#### Work to be completed:
Please retype the stretch of the items from the line containing "Task: Click the Filtrer par input field" through the end of the items, including both ends.

----- Given data -----

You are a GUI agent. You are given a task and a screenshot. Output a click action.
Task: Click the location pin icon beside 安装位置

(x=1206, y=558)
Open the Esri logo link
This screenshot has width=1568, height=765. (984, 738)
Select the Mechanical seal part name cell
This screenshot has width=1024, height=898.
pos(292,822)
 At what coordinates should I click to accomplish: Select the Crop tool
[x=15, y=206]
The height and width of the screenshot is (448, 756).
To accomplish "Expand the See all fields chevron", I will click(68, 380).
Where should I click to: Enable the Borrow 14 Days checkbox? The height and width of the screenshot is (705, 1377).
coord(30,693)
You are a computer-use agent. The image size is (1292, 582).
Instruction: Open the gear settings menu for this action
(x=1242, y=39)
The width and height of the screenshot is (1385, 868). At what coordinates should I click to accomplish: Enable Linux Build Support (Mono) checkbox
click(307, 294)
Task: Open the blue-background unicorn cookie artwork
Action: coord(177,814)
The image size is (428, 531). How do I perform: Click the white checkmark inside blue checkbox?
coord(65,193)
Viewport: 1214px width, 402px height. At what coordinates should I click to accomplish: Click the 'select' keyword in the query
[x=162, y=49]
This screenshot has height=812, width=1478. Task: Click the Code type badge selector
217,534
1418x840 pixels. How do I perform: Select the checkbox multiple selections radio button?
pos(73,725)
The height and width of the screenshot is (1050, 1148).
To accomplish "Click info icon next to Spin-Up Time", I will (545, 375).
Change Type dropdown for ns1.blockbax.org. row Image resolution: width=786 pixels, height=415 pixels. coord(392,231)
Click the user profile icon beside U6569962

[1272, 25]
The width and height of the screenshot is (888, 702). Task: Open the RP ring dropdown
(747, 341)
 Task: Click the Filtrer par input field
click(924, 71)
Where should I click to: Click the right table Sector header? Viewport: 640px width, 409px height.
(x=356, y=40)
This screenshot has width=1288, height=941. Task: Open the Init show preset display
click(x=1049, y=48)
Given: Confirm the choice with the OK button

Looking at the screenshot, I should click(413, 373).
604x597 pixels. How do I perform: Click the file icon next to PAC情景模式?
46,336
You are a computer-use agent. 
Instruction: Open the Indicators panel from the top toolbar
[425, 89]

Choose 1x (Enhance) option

-----

#### Output of the exercise:
 Task: Click the Filtrer par input field
click(924, 71)
Where should I click to: Click the right table Sector header? Viewport: 640px width, 409px height.
(x=356, y=40)
This screenshot has width=1288, height=941. Task: Open the Init show preset display
click(x=1049, y=48)
Given: Confirm the choice with the OK button

Looking at the screenshot, I should click(413, 373).
604x597 pixels. How do I perform: Click the file icon next to PAC情景模式?
46,336
You are a computer-use agent. 
Instruction: Open the Indicators panel from the top toolbar
[425, 89]

Choose 1x (Enhance) option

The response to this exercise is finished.